Risk-Return Trade-off in Financing Current Assets

# Risk-Return Trade-off in Financing Current Assets

Financing current assets is a balancing act between risk and return. A firm can choose short-term or long-term sources of finance.

## Core Insight

SourceCostRisk
Short-term financingLower (cheaper)Higher
Long-term financingHigherLower

The mix selected gives rise to three approaches.

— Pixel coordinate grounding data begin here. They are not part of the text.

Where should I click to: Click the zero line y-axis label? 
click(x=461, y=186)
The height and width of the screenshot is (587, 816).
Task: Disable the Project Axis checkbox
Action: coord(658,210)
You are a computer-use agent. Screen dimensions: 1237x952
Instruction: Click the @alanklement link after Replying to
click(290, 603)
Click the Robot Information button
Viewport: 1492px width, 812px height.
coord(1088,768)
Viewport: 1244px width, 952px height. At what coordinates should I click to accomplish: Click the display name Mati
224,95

## 1. Matching (Hedging) Approach

  • Long-term finance → Fixed Assets + Permanent Current Assets
  • Short-term finance → Temporary / Variable Current Assets
  • Moderate risk, moderate return.

## 2. Conservative Approach

  • Long-term finance → Permanent Assets + part of Temporary Current Assets
  • Lower risk of shortage of funds.
  • Lower return (because expensive long-term funds are used even for temporary needs).

## 3. Aggressive Approach

  • Short-term finance used beyond the temporary portion — even part of permanent current assets financed short term.
  • Higher return (cheap funds), but higher risk of rollover and refinancing failure.

## Visual Summary

```

RISK: Conservative < Matching < Aggressive

RETURN: Conservative < Matching < Aggressive

```

## Practical Takeaway

The choice depends on the firm's risk appetite, cash-flow predictability, and access to short-term credit markets. There is no universally optimal policy.

⚠️ Common exam mistakes

  • Equating 'short-term' financing with 'risky and bad' — it is cheaper and appropriate for temporary needs.
  • Mislabelling matching approach as risk-free — it still has refinancing risk on temporary funding.
  • Confusing the conservative approach (low risk, low return) with the aggressive approach when describing financing of permanent current assets.